GreggG
Moderator
- Joined
- Jan 1, 2000
- Messages
- 810
- Points
- 18
(CUE UP: Blur's "Song 2." CUT TO: Various shots of Troy Windham-- in a limo with three girls, in his hot tub, on top of the cage with Eli Flair, doing the Fargo Strut with Eddy Love. The music abruptly stops-- the sound effect is like a needle coming off of a record. Replacing Song 2 is "Get Off My Cloud" by The Rolling Stones. CUT TO: Various shots of Troy Windham being hurt. CUT TO: Troy and Eli brawling in some arena somewhere. CUT TO: Eli dropping a steel grate on Windham's neck back in their locker room. CUT TO: Eli hoisting Troy through a table at ringside after their cage match. CUT TO: Eddy Love and Troy Windham going toe-to-toe as the crowd goes nuts, each guy slapping each other in the face. CUT TO: Mike Randalls putting Windham in the Devastator as Troy screams in pain, tapping. Troy's face, right as he taps out, is frozen and is shrunk to the upper-left of the screen. Rudy Seitzer sits in the CSWA A2K1 Control Center, as the television sets behind him blare with the latest CSWA images.)
RUDY: In a few short days, at Anniversary 2001, the CSWA will be hosting a grudge match that is simply entitled RAGE IN THE CAGE. Two men whose pasts are irrevocably tied into each other... whose rivalry is one of the all-time greatest in this sport... will once again do battle. Troy Windham. Eli Flair. In a cage. To win the match, you have to make the opponent say I Quit. Folks, let me tell you, extra security has already been taken for this match. The last time Troy and Eli fought one-on-one, it went all over the arena. The last time Troy and Eli fought... well... words can't even begin to DESCRIBE what happened.

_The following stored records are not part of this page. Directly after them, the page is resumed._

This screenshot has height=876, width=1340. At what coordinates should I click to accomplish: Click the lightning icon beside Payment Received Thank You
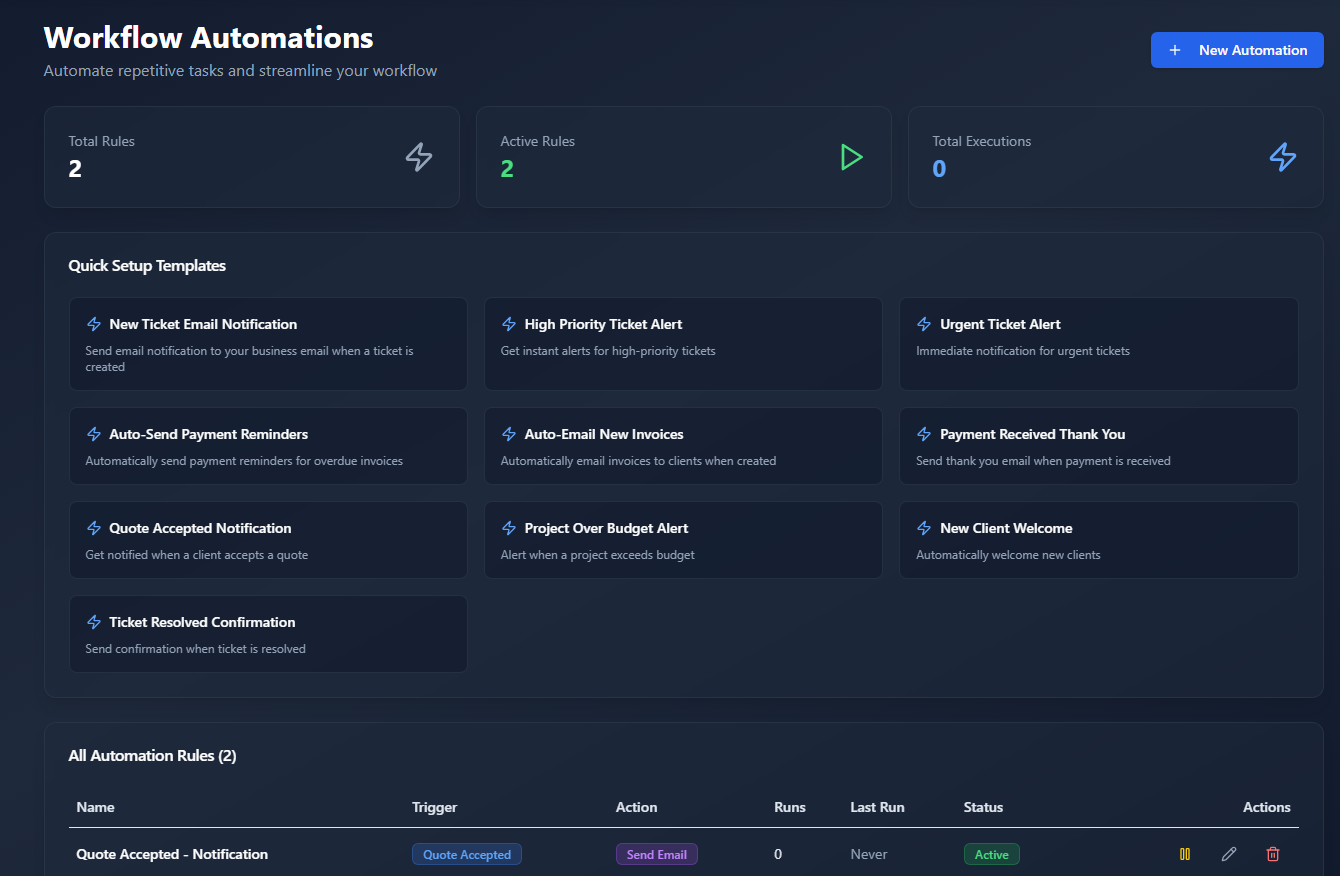click(x=923, y=433)
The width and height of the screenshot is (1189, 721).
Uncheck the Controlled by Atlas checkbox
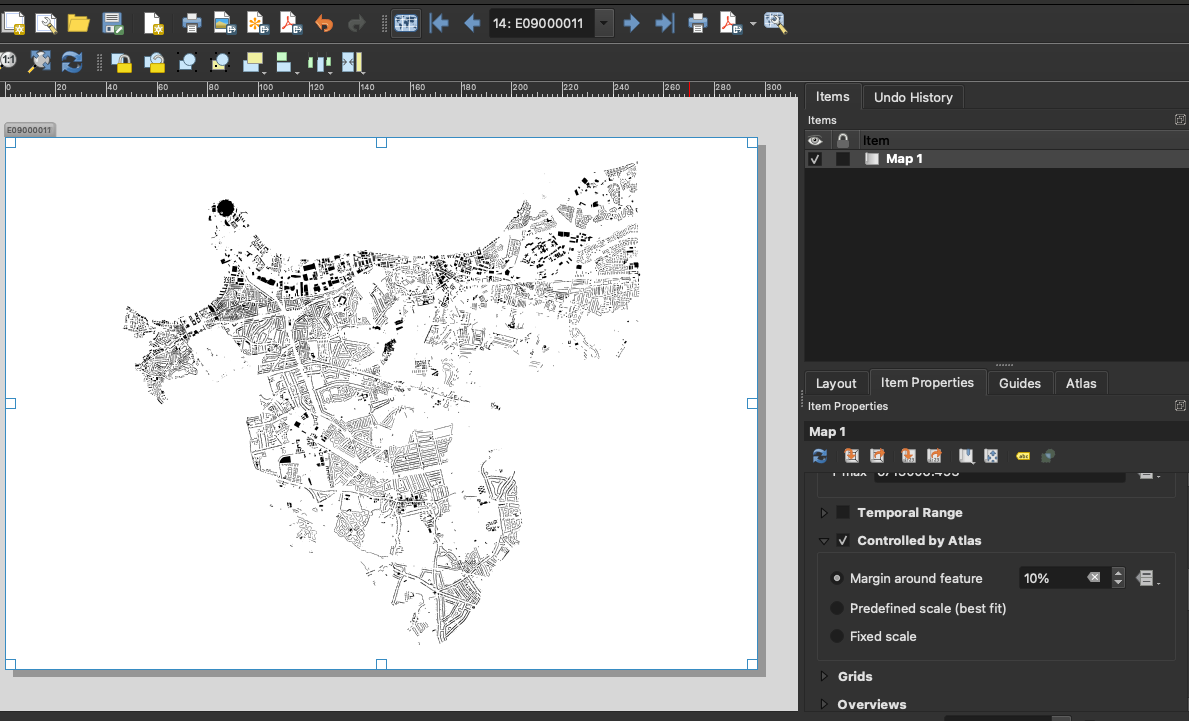pyautogui.click(x=843, y=541)
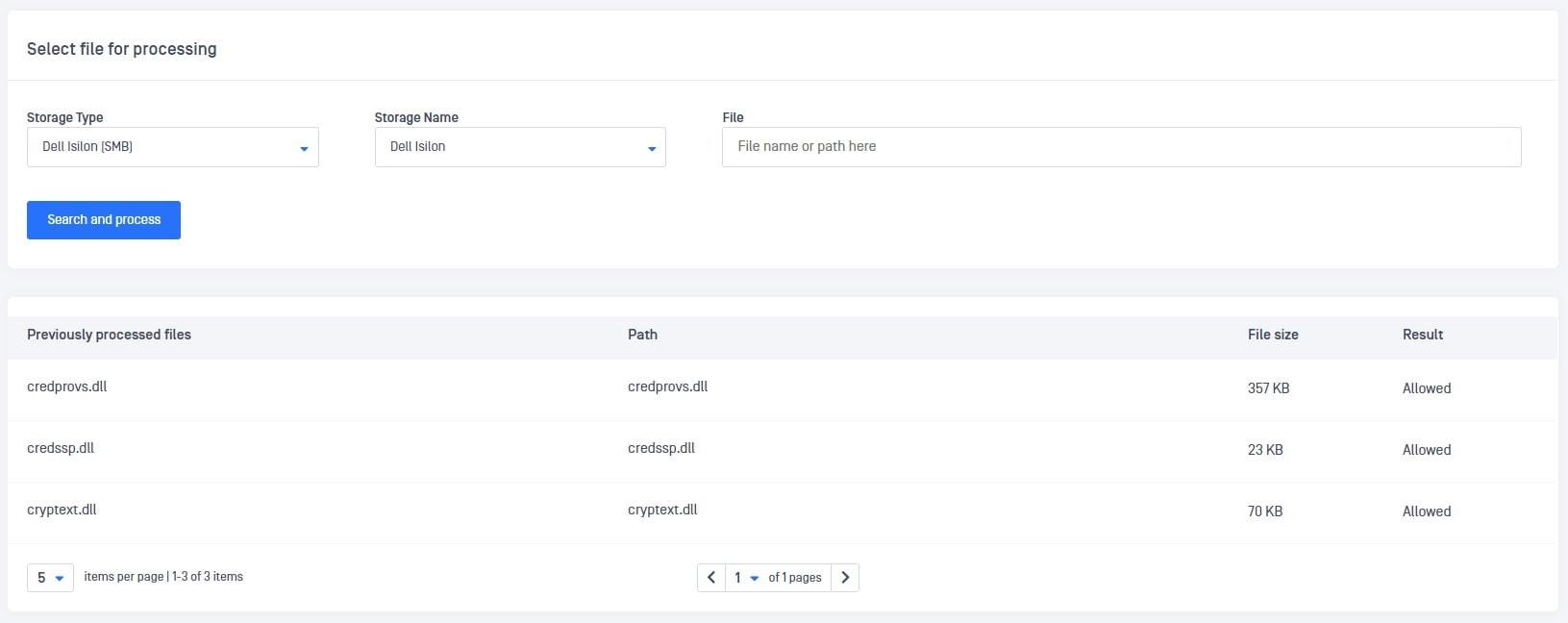Image resolution: width=1568 pixels, height=623 pixels.
Task: Click the Result column header
Action: point(1422,335)
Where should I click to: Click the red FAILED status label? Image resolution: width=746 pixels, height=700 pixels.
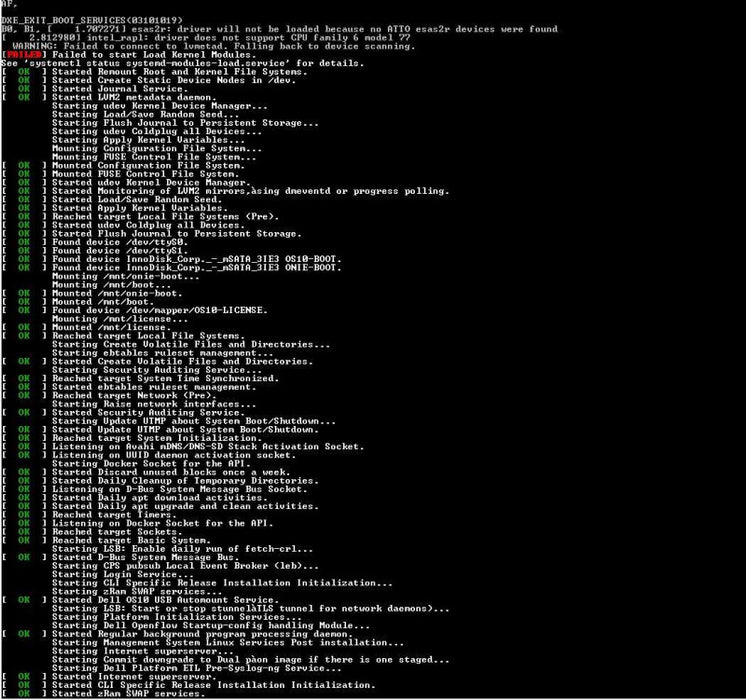point(23,55)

(CUT TO: A graphic that reads "COURTESY: SATURDAY CSWA." on the bottom of the screen. CUT TO: A bloody Troy and Eli brawling in the alley-way. CUT TO: Eli dropping Troy on the floor out in the concourse with his Fallen One. CUT TO: Eli dropping the metal grating from a refreshment stand onto Troy's neck. CUT TO: Eli and Troy brawling again out in the upper deck. CUT TO: Troy teetering as if he is about to go over the top, only to backdrop Eli off the upper deck to the floor below. CUT TO: Troy leaping off the upper deck onto Eli, both guys laid out. CUT TO: Eli wrapping a T-Shirt and using it as a tourniquet around his leg. CUT TO: Eli and Troy brawling at ringside again, both guys looking like aliens from all the blood. CUT TO: Eli torpedoing Troy head first into the cage. CUT TO: Troy, screaming "OHHHHGOOOD MYYYY NECK." CUT TO: Eli Flair hanging onto the cage for dear life, then falling back first to the floor. CUT TO: Both guys on top of the cage as the crowd ERUPTS in a standing ovation. CUT TO: Troy hitting the SlackKnife on Eli on top of the cage. The cage buckles, and both guys fall to the mat. Flashbulbs pop. CUT TO: Troy shaking Eli's hand. CUT TO: Eli throwing Troy over the top rope through a table at ringside. CUT TO: Troy being stretchered out.)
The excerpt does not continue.